* Action item *
Look for the line with "Главная (34, 205)"; please transcribe it and every later line in the entries exactly, up to the end, leaving pictures out.

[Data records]

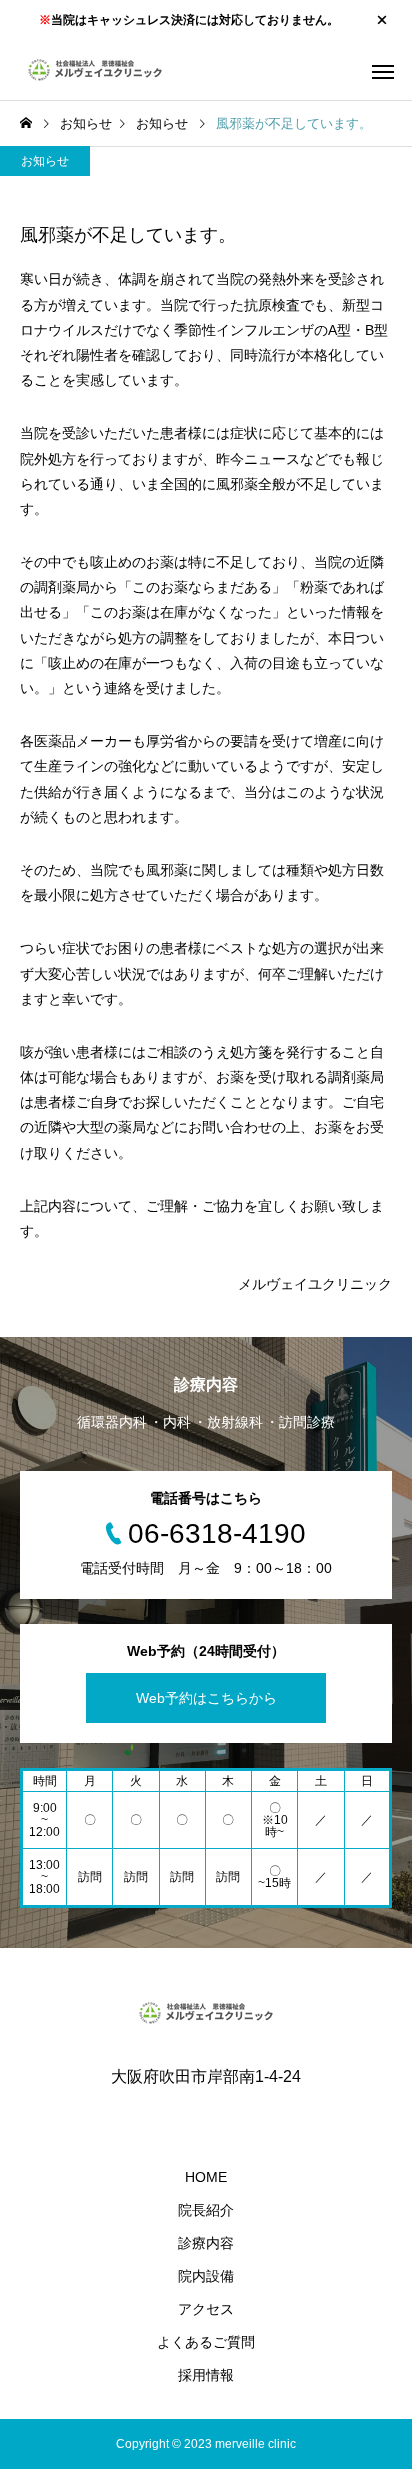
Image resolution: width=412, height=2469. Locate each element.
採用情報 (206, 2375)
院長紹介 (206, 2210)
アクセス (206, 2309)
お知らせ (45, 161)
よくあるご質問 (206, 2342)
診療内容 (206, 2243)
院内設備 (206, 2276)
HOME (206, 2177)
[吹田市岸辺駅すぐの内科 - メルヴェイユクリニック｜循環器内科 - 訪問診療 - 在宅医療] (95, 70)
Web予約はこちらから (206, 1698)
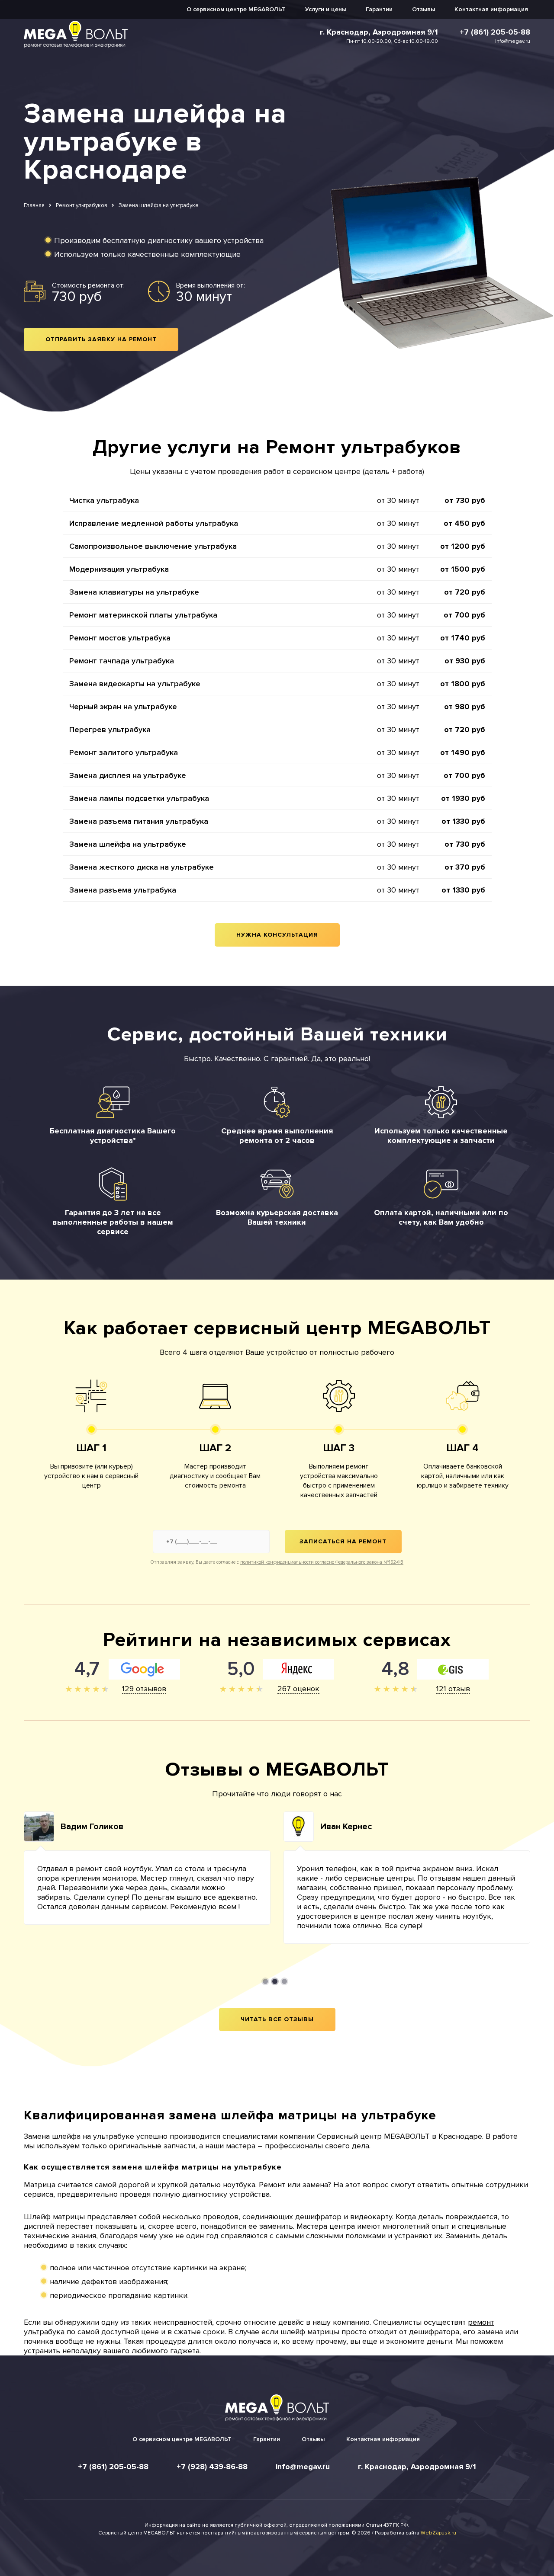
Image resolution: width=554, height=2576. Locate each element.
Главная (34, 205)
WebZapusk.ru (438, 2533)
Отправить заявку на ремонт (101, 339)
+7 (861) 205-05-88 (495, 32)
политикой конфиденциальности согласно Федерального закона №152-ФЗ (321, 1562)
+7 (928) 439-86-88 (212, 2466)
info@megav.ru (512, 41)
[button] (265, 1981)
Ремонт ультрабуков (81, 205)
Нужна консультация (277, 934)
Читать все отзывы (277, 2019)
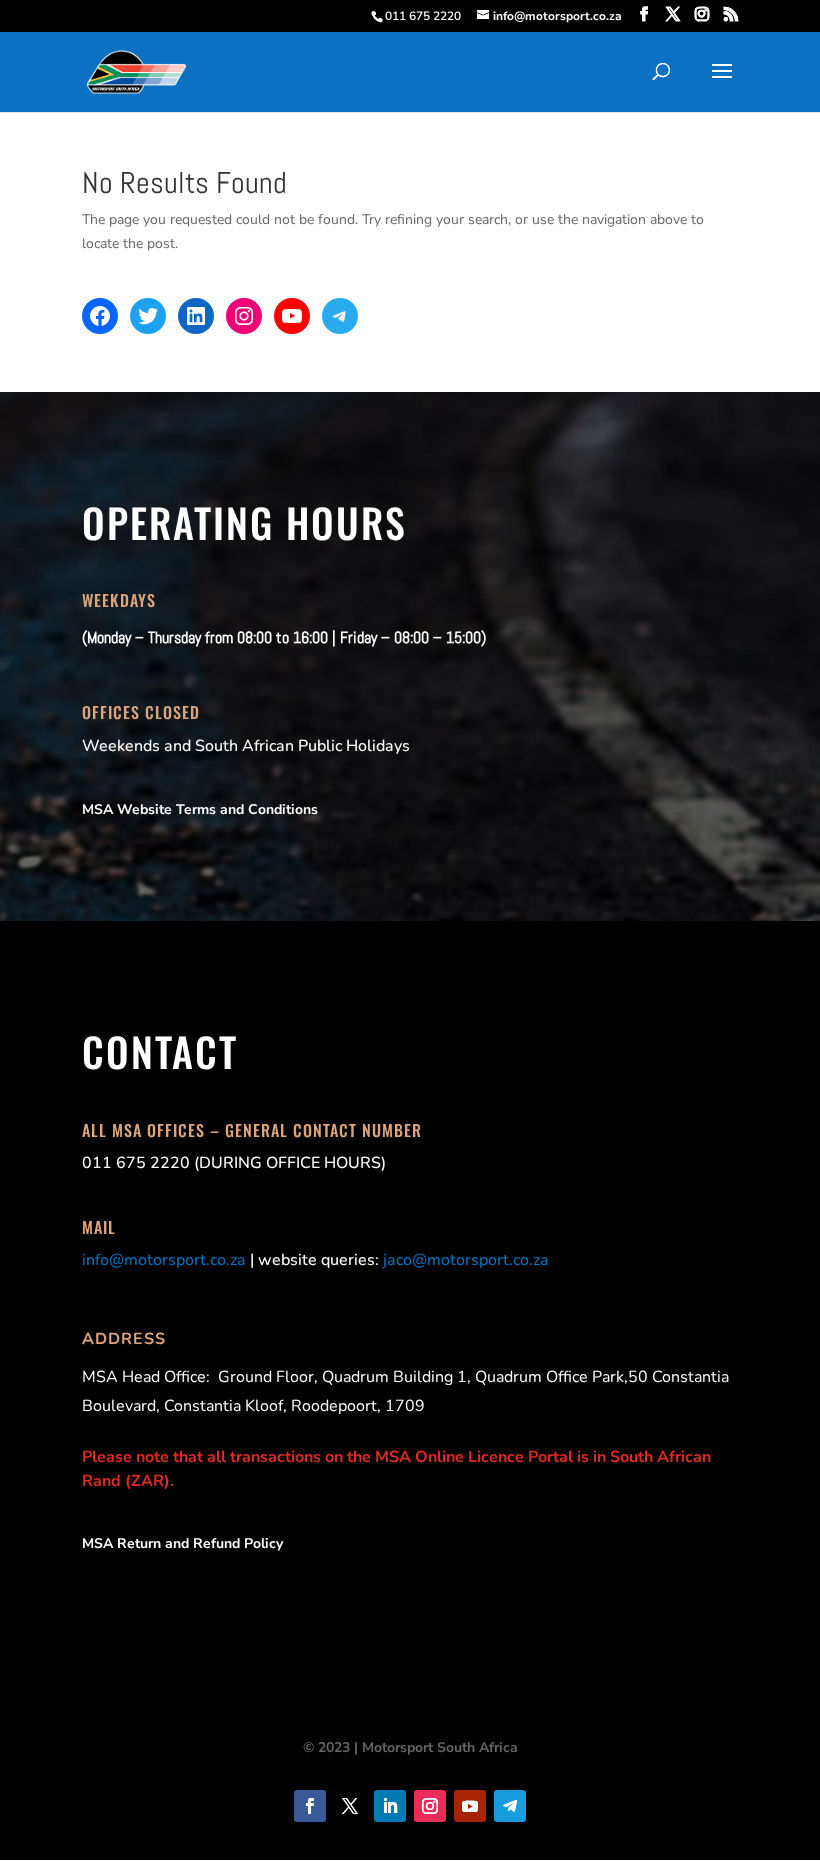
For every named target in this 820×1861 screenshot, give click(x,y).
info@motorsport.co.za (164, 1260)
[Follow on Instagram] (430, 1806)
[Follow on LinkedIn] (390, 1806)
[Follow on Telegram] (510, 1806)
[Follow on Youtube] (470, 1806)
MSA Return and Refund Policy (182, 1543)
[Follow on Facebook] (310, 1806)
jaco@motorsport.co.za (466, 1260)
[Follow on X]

* Result of this task *
Главная (34, 205)
WebZapusk.ru (438, 2533)
Отправить заявку на ремонт (101, 339)
+7 (861) 205-05-88 (495, 32)
политикой конфиденциальности согласно Федерального закона №152-ФЗ (321, 1562)
+7 (928) 439-86-88 (212, 2466)
info@megav.ru (512, 41)
[button] (265, 1981)
Ремонт ультрабуков (81, 205)
Нужна консультация (277, 934)
Читать все отзывы (277, 2019)
For every named target in this 820×1861 screenshot, give click(x,y).
info@motorsport.co.za (164, 1260)
[Follow on Instagram] (430, 1806)
[Follow on LinkedIn] (390, 1806)
[Follow on Telegram] (510, 1806)
[Follow on Youtube] (470, 1806)
MSA Return and Refund Policy (182, 1543)
[Follow on Facebook] (310, 1806)
jaco@motorsport.co.za (466, 1260)
[Follow on X]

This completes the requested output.